ACTIVITY: Please retype all of the data below, word for word.

INPUT DATA:
* * * * * * *
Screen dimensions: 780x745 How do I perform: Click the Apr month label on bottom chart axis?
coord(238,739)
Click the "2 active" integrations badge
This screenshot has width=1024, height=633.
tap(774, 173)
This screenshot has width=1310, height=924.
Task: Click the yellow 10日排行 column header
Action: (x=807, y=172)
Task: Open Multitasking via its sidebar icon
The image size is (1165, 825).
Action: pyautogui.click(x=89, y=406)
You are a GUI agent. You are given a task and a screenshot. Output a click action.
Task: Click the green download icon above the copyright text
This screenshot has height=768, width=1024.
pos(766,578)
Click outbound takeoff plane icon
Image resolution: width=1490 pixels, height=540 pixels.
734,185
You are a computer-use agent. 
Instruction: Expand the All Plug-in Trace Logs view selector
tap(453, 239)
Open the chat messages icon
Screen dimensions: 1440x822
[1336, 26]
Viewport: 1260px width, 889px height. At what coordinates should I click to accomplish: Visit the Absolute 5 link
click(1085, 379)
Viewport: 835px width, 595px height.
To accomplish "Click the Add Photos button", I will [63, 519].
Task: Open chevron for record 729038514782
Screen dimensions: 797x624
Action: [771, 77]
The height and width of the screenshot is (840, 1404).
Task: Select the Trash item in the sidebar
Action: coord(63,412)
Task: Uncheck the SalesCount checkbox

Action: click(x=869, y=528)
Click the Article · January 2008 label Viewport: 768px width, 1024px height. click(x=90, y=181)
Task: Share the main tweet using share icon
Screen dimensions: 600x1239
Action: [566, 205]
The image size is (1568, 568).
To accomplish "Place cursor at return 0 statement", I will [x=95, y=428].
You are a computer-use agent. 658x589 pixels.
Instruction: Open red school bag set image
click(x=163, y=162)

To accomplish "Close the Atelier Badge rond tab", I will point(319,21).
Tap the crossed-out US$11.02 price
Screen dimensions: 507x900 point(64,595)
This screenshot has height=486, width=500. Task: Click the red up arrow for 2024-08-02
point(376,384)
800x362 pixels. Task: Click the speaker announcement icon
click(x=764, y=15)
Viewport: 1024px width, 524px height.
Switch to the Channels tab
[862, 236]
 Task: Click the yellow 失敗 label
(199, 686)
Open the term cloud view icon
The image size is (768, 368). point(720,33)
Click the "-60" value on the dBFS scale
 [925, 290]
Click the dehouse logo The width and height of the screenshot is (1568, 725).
* * * * * * *
RESULT OF THIS EXERCISE:
Screen dimensions: 780x745 How do I perform: Click the Apr month label on bottom chart axis?
coord(238,739)
Click the "2 active" integrations badge
This screenshot has width=1024, height=633.
tap(774, 173)
This screenshot has width=1310, height=924.
Task: Click the yellow 10日排行 column header
Action: (x=807, y=172)
Task: Open Multitasking via its sidebar icon
The image size is (1165, 825).
Action: pyautogui.click(x=89, y=406)
You are a GUI agent. You are given a task and a screenshot. Output a click action.
Task: Click the green download icon above the copyright text
This screenshot has height=768, width=1024.
pos(766,578)
Click outbound takeoff plane icon
Image resolution: width=1490 pixels, height=540 pixels.
734,185
You are a computer-use agent. 
Instruction: Expand the All Plug-in Trace Logs view selector
tap(453, 239)
Open the chat messages icon
Screen dimensions: 1440x822
[1336, 26]
Viewport: 1260px width, 889px height. At what coordinates should I click to accomplish: Visit the Absolute 5 link
click(1085, 379)
Viewport: 835px width, 595px height.
To accomplish "Click the Add Photos button", I will [63, 519].
Task: Open chevron for record 729038514782
Screen dimensions: 797x624
Action: [771, 77]
The height and width of the screenshot is (840, 1404).
Task: Select the Trash item in the sidebar
Action: coord(63,412)
Task: Uncheck the SalesCount checkbox

Action: click(x=869, y=528)
Click the Article · January 2008 label Viewport: 768px width, 1024px height. click(x=90, y=181)
Task: Share the main tweet using share icon
Screen dimensions: 600x1239
Action: [566, 205]
The image size is (1568, 568).
To accomplish "Place cursor at return 0 statement", I will [x=95, y=428].
You are a computer-use agent. 658x589 pixels.
Instruction: Open red school bag set image
click(x=163, y=162)

To accomplish "Close the Atelier Badge rond tab", I will point(319,21).
Tap the crossed-out US$11.02 price
Screen dimensions: 507x900 point(64,595)
This screenshot has height=486, width=500. Task: Click the red up arrow for 2024-08-02
point(376,384)
800x362 pixels. Task: Click the speaker announcement icon
click(x=764, y=15)
Viewport: 1024px width, 524px height.
Switch to the Channels tab
[862, 236]
 Task: Click the yellow 失敗 label
(199, 686)
Open the term cloud view icon
The image size is (768, 368). point(720,33)
Click the "-60" value on the dBFS scale
 [925, 290]
Click the dehouse logo The width and height of the screenshot is (1568, 725).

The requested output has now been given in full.